Der Bundesgerichtshof sah die für die Begutachtung entstandenen Kosten als Teil der in Eigenregie durchgeführten Reparatur an, wobei die Begutachtung an sich zur Wiederherstellung des Pkw nicht notwendig gewesen sei. Die Kosten seien allein aufgrund der Entscheidung der Klägerin angefallen, die Reparatur nicht in einem Fachbetrieb durchführen zu lassen. Auf das Argument der Klägerin sich für die Zukunft absichern zu wollen und für den Fall eines erneuten Unfalles, der Veräußerung oder des Diebstahls des Pkw einen Reparaturnachweis zu haben, komme es in diesem Zusammenhang nicht an, so der BGH.

Allerdings weichte der VI. Zivilsenat des BGH die obige Entscheidung ein wenig auf und beschrieb wiederum zwei Fälle, in denen die Kosten für eine Reparaturbestätigung ggf. erstattungsfähig sein können, aber nicht müssen:

Dies ist zum einen der Fall der Abrechnung eines Nutzungsausfallschadens mit dem Nachweis der tatsächlichen Gebrauchsentbehrung. Will man einen Nutzungsausfall geltend machen, muss man nämlich die Reparatur nachweisen.

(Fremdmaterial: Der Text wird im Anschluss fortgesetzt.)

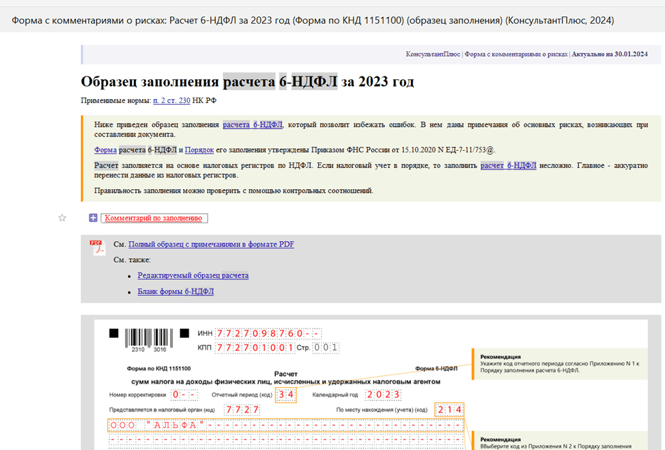Open Комментарий по заполнению section

click(x=154, y=217)
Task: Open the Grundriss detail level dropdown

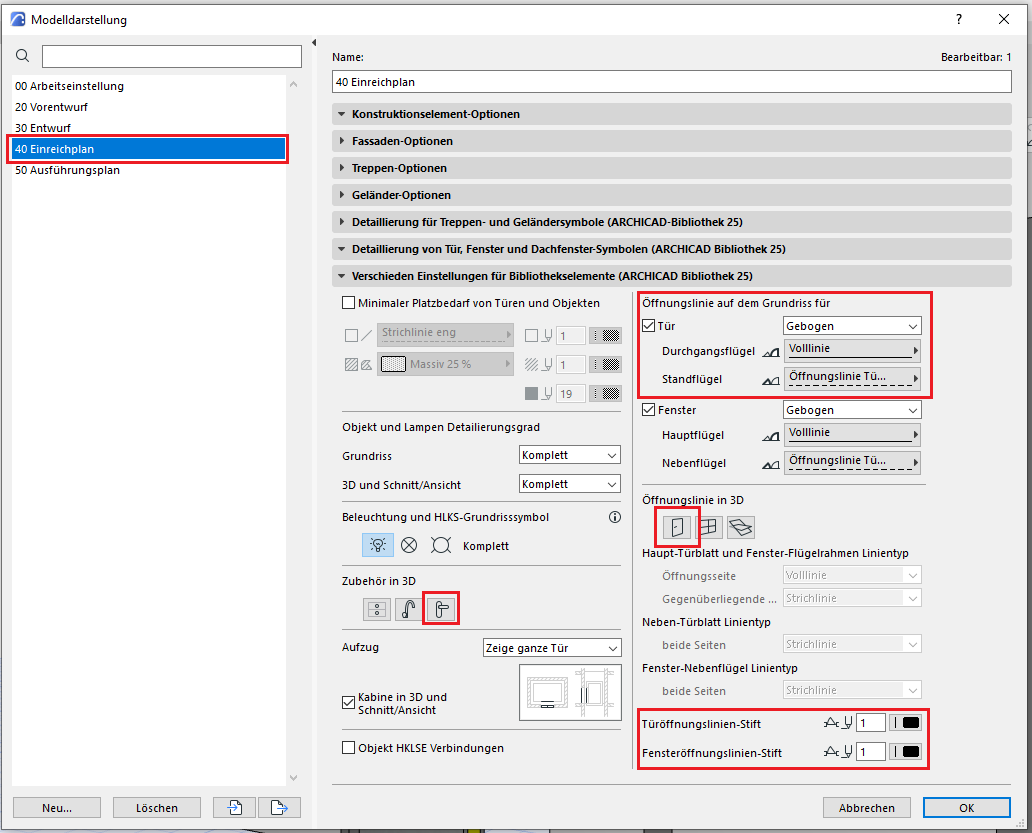Action: [x=570, y=455]
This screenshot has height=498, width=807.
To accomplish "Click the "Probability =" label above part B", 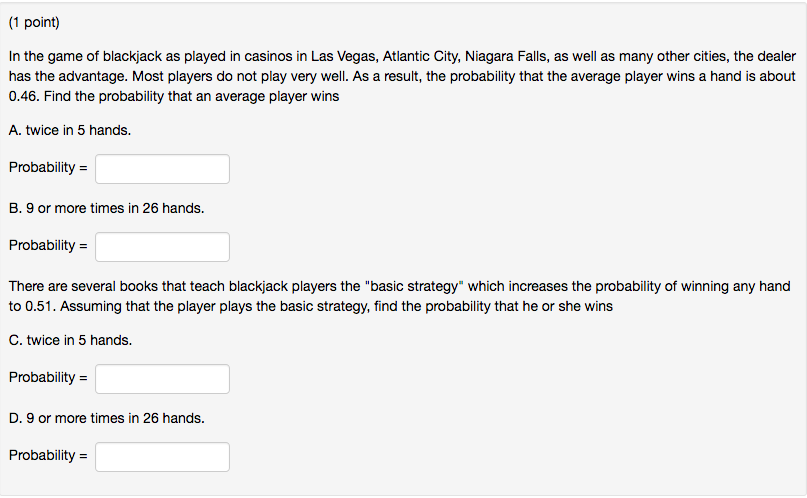I will coord(48,167).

Zum anderen der Fall wenn man nachweisen muss dass das Gefährt verkehrssicher ist, da die Reparaturkosten höher sind als der Wiederbeschaffungsaufwand.

Ich kann euch nur raten, die Kosten für den Sachverständigennachweis einer sach- und fachgerechten Reparatur nach einer Reparatur in Eigenregie zu investieren. Die Kosten sind überschaubar und wenn ihr einen weiteren Unfall habt, könnt ihr beweisen, dass ihr den ersten Schaden sach- und fachgerecht repariert habt.